Open Access: How to use the Rights Retention Strategy?

Funders such the European Commission (Horizon Europe) require immediate open access with a CC BY license to all peer-reviewed scholarly publications. To meet those requirements, researchers have three options:

  1. Publish with a diamond open access journal or platform, which does not require the payment of publication costs.
  2. Publish with a journal or platform which requires the payment of an APC (“Article Processing Charge”) for the open access availability and use the grant budget to pay for these publication costs.
  3. Use the Rights Retention Strategy to retain the right to immediately publish the Author Accepted Manuscript or possibly the Version of Record, open access with a CC BY license. 

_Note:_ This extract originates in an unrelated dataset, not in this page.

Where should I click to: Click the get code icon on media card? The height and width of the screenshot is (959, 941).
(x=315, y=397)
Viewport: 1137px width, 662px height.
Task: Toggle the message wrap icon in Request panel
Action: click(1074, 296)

What is the Rights Retention Strategy?

The Rights Retention Strategy (RRS) is based on the principle that the peer-reviewed Author Accepted manuscript (AAM) is the intellectual creation of the authors and belongs to them.
Publish in a subscription/hybrid journal that is not fully Open Access may hinder your possibilities to upload your publication in a repository without an embargo. By applying a CC BY licence to your accepted manuscript, you retain copyrights and are able to deposit a version in Biblio. Furthermore no APC is paid. The aim of the RRS is to enable researchers to retain sufficient intellectual ownership rights on their work.

How to apply the Rights Retention Strategy?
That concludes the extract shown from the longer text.